Norway has asked Sri Lanka to comply with “well established international rules on diplomatic immunity” after a Colombo Court ruled that the former Norwegian Ambassador and three officials did not have immunity in a huge transaction involving an NGO.
Norway’s Ambassador Grete Lochen said yesterday that her government had held the position that the Vienna Convention on Diplomatic Relations should be respected since Sri Lanka was a party to this convention. “Diplomats and state officials from Sri Lanka are enjoying the same privileges when serving their government,” she said in an email interview.
The ambassador said the Norwegian embassy was carefully studying the translation of the Colombo District Court order in which four Norwegian nationals including the country’s former Ambassador Hilde Haraldstad were being held accountable for the non-fulfillment of a financial transaction with a local NGO.
Colombo Additional District Judge Amali Ranaweera ruled out diplomatic immunity for former Norwegian Ambassador Harlstad and three other Norwegian Foreign Ministry officials in a case filed by Kumar Rupasinghe, the head of the Foundation for Co-existence (FCE).
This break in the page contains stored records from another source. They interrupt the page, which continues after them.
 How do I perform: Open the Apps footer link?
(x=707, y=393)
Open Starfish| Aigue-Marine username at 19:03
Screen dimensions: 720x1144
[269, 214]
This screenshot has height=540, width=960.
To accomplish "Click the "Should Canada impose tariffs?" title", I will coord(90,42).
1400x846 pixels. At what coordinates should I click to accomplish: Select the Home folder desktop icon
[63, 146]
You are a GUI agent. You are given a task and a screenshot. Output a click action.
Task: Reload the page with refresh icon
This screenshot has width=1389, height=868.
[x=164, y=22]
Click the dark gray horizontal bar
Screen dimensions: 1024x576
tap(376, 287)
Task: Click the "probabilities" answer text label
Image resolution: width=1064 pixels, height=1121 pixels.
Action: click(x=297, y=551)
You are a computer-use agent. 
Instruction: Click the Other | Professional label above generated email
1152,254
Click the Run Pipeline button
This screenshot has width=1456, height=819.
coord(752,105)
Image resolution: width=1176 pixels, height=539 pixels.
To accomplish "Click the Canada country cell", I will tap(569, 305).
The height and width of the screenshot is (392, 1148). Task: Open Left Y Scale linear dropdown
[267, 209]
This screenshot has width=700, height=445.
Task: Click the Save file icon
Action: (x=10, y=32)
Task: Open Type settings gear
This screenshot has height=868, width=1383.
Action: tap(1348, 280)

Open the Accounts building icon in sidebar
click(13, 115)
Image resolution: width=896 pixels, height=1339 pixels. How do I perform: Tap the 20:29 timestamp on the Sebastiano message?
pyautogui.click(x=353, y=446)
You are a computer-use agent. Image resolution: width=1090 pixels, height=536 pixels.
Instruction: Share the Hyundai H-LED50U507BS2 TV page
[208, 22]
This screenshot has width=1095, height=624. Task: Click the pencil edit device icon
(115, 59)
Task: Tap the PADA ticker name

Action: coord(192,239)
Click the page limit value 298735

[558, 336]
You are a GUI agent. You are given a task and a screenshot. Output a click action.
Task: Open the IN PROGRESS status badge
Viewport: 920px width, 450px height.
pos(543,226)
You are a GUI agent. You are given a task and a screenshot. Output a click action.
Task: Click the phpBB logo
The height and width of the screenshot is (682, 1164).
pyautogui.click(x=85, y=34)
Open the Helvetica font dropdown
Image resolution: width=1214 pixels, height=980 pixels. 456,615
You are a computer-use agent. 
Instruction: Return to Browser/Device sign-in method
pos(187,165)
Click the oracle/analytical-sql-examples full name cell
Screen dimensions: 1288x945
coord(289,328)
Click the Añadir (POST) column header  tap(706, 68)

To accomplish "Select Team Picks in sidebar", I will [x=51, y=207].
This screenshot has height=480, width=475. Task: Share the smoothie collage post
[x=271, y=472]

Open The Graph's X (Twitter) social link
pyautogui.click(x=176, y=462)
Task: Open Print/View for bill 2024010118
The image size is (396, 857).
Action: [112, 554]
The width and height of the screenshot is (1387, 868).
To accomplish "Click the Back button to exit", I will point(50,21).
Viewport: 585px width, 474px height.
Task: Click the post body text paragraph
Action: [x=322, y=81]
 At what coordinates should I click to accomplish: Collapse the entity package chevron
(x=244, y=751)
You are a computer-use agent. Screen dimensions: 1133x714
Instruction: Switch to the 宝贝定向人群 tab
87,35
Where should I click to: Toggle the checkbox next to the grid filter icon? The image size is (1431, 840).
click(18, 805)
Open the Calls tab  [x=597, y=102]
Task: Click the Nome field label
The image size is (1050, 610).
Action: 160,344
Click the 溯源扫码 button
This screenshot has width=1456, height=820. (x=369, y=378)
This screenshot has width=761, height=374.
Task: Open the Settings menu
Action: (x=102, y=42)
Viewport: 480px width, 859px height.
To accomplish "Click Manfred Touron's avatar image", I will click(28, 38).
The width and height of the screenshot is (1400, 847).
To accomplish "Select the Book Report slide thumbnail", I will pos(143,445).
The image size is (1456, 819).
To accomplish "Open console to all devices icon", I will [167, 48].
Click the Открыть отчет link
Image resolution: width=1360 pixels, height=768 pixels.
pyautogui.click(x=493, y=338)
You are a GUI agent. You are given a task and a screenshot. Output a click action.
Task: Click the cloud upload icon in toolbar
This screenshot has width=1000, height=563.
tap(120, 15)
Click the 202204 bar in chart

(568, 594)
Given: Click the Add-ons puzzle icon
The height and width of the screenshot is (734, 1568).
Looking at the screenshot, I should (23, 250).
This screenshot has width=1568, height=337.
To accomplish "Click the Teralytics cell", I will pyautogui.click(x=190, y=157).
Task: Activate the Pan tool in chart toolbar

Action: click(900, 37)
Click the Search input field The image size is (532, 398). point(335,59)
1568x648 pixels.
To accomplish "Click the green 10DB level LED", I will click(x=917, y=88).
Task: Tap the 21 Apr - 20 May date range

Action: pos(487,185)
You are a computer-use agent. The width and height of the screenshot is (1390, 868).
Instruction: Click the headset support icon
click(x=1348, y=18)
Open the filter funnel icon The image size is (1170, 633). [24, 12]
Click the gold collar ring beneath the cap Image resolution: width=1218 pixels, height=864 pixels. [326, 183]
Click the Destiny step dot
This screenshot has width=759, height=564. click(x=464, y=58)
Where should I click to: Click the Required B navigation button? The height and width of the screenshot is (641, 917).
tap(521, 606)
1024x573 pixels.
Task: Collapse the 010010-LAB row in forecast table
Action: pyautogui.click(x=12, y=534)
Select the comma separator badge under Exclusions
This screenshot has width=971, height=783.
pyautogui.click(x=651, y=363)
Mr. Rupasinghe is seeking Rs. 98.5 million from the Norwegians for failing to honour an agreement between his NGO and the Norwegian Government.
The NGO leader said he had taken bank overdrafts because of the Norwegian undertaking and he had to pay this money back now.
Ambassador Lochen said Norway’s decision to terminate the agreement with FCE was in accordance with the termination clauses in the agreement relating to non-fulfillment of the recipient’s obligations.